Marco do programa: CDR do B-52J no Programa de Reposição de Motor (CERP)
A Força Aérea dos Estados Unidos deu um passo importante em um dos seus principais esforços de atualização ao concluir a Revisão Crítica de Projeto (CDR) do B-52J, dentro do Programa de Reposição de Motor (CERP). Esse marco é visto como determinante para autorizar o início da modificação de duas aeronaves B-52 com o novo conjunto de propulsão.
A iniciativa é liderada pelo Diretório de Bombardeiros da USAF, com suporte do Diretório de Propulsão. O foco é retirar de serviço os motores Pratt & Whitney JT3D (TF33) - em operação desde a década de 1960 - instalados nos bombardeiros B-52 Stratofortress. A troca é tratada como fundamental para manter a aeronave entre os principais vetores de ataque de longo alcance do país até 2050 e além.
A CDR funciona como uma checagem técnica completa: especialistas independentes da Força Aérea, da Boeing e da Rolls-Royce examinam o projeto do sistema de ponta a ponta para confirmar que ele cumpre requisitos operacionais e técnicos antes que as modificações avancem em escala maior.
De acordo com o tenente-coronel Tim Cleaver, gerente do CERP no Diretório de Bombardeiros, a revisão marca um ponto decisivo do desenvolvimento. “Esta revisão crítica de projeto do CERP é a culminação de uma enorme quantidade de trabalho de engenharia e integração da Boeing, da Rolls-Royce e da Força Aérea, que permitirá que o B-52J permaneça em operação por gerações futuras”, afirmou.
Cleaver também ressaltou que, a partir daqui, o programa deixa de ser apenas uma ideia no papel e passa a ganhar forma concreta. “É o ponto em que você sai de um conceito transformado em projeto e passa a transformar esse projeto em algo físico - algo que vamos testar e colocar em operação no Air Force Global Strike Command”, completou.

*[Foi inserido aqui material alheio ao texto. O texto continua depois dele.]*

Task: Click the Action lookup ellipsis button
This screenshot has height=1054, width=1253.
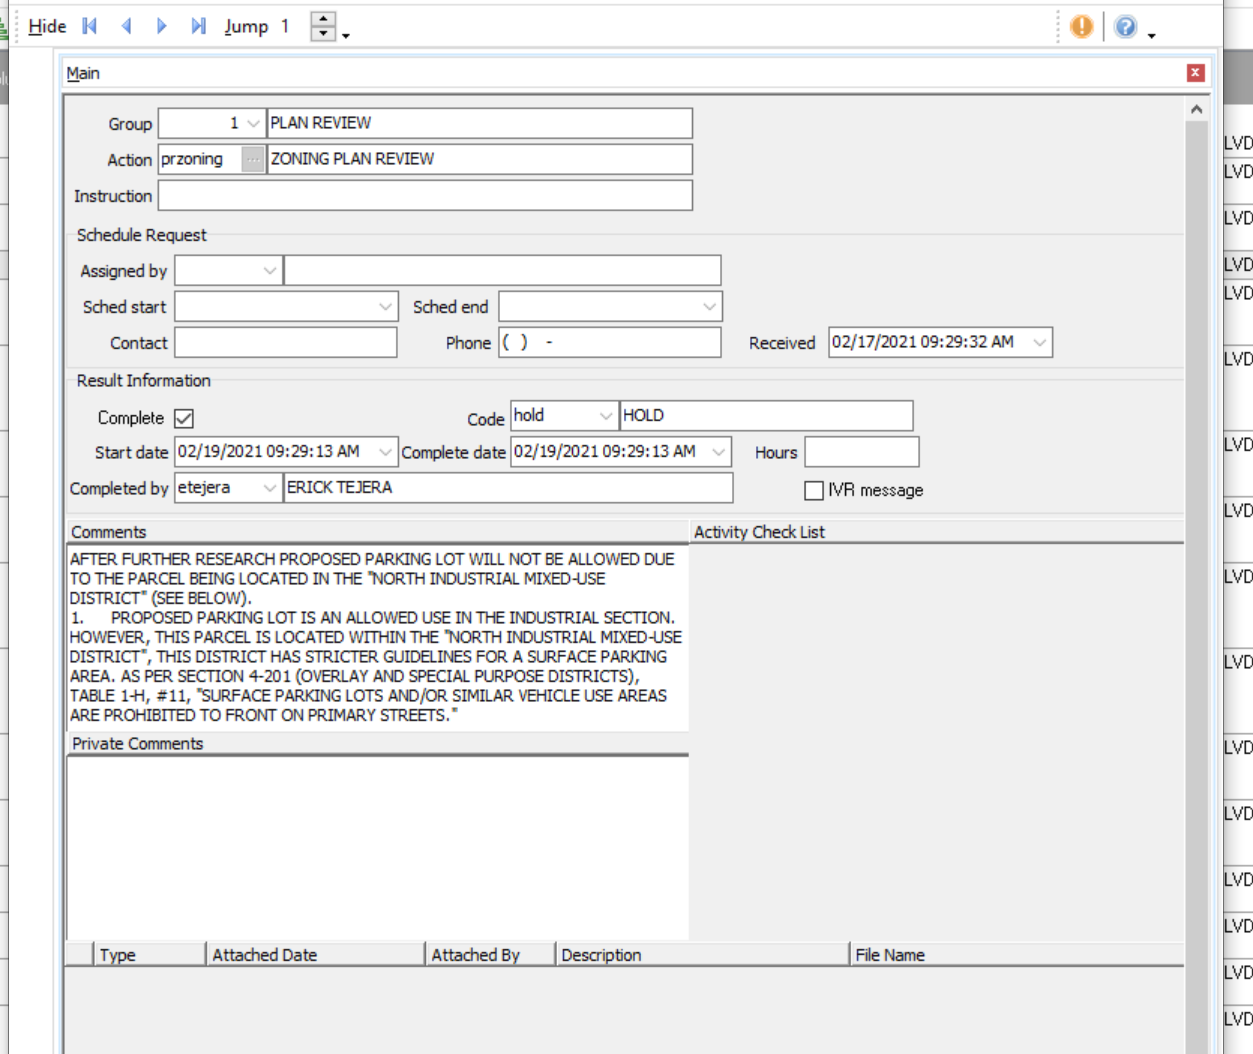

O que muda no B-52 Stratofortress com os motores F130 (BR700)
Com o desenho técnico já fechado, o CERP entra na etapa de modificação das aeronaves. A Boeing, como principal contratada responsável pela integração, já deu início à compra e à fabricação de componentes e deve começar a conversão dos dois primeiros B-52H para a configuração B-52J em sua instalação de San Antonio, no Texas. A previsão é que a primeira aeronave chegue para modificação ainda neste ano.

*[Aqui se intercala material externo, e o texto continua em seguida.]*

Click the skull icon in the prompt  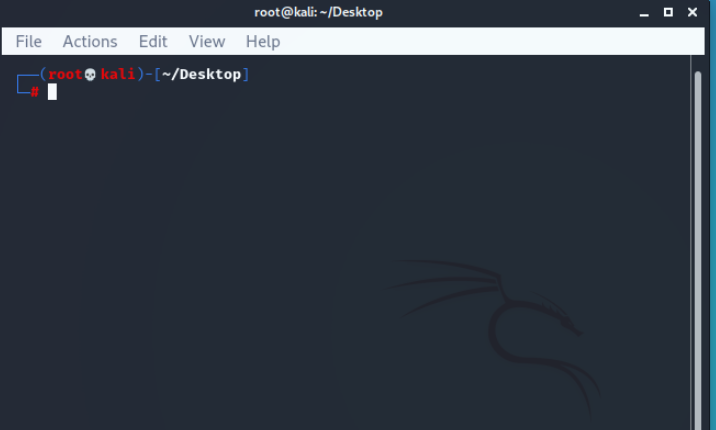pos(90,74)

O eixo da modernização é a substituição dos TF33 pelos F130 (BR700), mais eficientes, produzidos pela Rolls-Royce. O pacote contempla ainda a introdução de novos subsistemas, incluindo geradores modernos dedicados a cada motor, o que eleva de forma significativa a capacidade elétrica disponível na aeronave para acomodar tecnologias futuras.
Próximos passos: engenharia concluída, testes em Edwards e ampliação para a frota
O encerramento da CDR também representa o término de anos de engenharia detalhada, com uma sequência de simulações e revisões preliminares conduzidas em conjunto pela Força Aérea e seus parceiros industriais. Na avaliação de Cleaver, esse trabalho colaborativo foi decisivo para reduzir surpresas ao longo do caminho e reforçar a solidez do projeto.
Na fase seguinte, as duas aeronaves B-52J já modificadas passarão por uma campanha extensa de testes na Base Aérea de Edwards, na Califórnia, para validar os novos sistemas. Concluída essa etapa, o programa seguirá para a modernização do restante da frota de B-52H.